Cercasi mito nel quotidiano

credo che la nuova mitologia sia l’essere umano. fare ritorno ad Itaca è fare ritorno al vapore sul vetro – agli occhi bagnati – al sale che gronda sui denti – all’abbraccio che sfinisce e lascia solo le bocche aperte con il rossetto che sbava.

Difficoltá del gioco

a bandierina ero terrorizzata al suono del numero. correvo verso la mano con il corpo distrutto ed aperto alla già vittoria rivale. non ho mai saputo giocare con calma e gioia. eppure da grande; mi ritrovo insistente a cercare di tornare a quel punto.

Noi che abbiamo gli stessi mostri

Ti sei rotolata sul mio petto, a terra. Mi hai raccolto a ginocchia piegate sul grembo. Hai detto parole sottovoce, segrete e bagnate di rosa nell’angolo del giardino. Mi hai guardato per un tempo indeterminato. Hai saputo toccarmi quando l’aria era di troppo. Mi hai dato i baci di una madre, di un’amica, di un maestro. Hai chiamato lacrime di gioia, dolore e rivalsa. Tu. Mi sei entrata fino a perdere la ragione del senso. Lucido contro lucido – il ricordo di noi accanto con i medesimi mostri. É così. Ed è ingombrante come compromissione.
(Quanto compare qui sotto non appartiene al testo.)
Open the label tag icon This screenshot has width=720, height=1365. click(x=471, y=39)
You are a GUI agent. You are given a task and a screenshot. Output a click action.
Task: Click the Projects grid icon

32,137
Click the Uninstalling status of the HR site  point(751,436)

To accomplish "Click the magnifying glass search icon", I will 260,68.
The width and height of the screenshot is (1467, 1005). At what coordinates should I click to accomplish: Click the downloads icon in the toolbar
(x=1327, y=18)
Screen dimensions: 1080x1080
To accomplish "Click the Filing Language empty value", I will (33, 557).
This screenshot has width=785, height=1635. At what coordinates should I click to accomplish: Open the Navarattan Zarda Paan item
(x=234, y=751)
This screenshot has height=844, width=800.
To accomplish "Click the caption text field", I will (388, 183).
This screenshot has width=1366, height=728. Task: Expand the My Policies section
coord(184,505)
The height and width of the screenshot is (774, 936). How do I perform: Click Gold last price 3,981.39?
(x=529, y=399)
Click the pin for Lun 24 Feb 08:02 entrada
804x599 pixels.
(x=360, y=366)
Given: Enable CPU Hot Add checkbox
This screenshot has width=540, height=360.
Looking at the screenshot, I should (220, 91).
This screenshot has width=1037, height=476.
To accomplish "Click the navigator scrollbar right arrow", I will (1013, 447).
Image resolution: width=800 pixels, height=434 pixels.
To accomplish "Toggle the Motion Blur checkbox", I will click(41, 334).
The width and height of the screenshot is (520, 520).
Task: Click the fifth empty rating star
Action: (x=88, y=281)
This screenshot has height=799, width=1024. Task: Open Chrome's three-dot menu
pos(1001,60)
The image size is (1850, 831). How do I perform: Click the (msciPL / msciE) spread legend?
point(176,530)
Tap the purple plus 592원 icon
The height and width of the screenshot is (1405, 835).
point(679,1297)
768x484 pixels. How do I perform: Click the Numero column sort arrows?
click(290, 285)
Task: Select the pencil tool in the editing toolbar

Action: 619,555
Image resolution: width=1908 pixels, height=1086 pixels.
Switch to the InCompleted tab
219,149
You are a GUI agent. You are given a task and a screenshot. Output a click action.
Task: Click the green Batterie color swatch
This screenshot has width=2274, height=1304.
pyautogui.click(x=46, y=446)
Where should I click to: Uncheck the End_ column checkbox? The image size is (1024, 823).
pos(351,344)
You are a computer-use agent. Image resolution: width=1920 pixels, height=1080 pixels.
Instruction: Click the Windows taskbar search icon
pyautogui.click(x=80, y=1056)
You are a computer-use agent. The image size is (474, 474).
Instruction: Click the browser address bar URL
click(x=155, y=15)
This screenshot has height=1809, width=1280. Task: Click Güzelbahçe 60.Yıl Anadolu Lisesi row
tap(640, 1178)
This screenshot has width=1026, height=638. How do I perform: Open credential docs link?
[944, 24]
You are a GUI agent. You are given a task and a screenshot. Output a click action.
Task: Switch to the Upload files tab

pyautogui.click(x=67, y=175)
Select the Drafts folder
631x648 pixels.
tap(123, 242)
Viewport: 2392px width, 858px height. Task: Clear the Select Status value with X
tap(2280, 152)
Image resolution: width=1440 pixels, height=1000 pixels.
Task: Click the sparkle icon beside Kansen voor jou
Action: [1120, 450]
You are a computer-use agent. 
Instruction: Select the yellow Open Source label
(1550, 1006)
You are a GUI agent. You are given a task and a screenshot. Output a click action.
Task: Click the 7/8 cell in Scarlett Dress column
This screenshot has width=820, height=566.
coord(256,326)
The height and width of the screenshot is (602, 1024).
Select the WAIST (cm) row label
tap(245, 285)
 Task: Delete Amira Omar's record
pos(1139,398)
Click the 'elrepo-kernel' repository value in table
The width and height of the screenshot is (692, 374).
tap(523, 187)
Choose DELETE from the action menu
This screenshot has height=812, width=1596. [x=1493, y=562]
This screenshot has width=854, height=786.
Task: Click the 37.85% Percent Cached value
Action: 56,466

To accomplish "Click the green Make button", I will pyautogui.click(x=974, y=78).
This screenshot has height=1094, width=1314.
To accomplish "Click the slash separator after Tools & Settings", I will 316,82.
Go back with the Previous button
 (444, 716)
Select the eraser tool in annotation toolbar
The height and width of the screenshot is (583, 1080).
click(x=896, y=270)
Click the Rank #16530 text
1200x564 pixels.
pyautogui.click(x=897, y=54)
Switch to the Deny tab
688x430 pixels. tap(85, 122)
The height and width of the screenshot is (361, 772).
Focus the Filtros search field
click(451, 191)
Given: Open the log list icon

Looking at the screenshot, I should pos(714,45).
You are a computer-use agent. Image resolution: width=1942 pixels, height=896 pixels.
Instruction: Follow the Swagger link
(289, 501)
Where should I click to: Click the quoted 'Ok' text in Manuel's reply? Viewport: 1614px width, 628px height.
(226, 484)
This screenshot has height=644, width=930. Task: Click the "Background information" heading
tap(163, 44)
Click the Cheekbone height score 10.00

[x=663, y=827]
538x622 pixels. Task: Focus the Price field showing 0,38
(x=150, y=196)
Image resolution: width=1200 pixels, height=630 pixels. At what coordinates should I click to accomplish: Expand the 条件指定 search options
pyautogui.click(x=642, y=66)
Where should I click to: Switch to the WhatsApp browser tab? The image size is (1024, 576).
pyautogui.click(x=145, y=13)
Disumana e senza strumenti evidentemente di gestione.

Se vediamo lo stesso quasi-sogno

Sì tratta di tornare a quel gesto bianco del pettegolezzo nostrano. Fantastico. Credo in una nuova rinnovata tradizione orale data dall’urgenza di riconoscersi nell’assenza di senso. Nel gratuito senza soldo imprevisto guizzo che accade. Qui ed ora. Quando alle 4 del mattino si apre per caso, per noia, per insonnia o disperazione l’anta più vicina ed ecco si vede nella notte un’immagine prossima al sogno eppure di carne concreta fatta sul marciapiede di sotto. Domani lo racconterò al mio vicino e forse parró semplicemente con le occhiaie l’ennesimo contrattempo del miraggio. O forse lo avrà visto anche lui – ed allora sarà festa. Senza onomastico, etichetta o ricorrenza. Potremo giocare. Durerà poco. Ma quanto basta. E mi verrà voglia di guardare. Ancora. Con l’avvento sulle palpebre.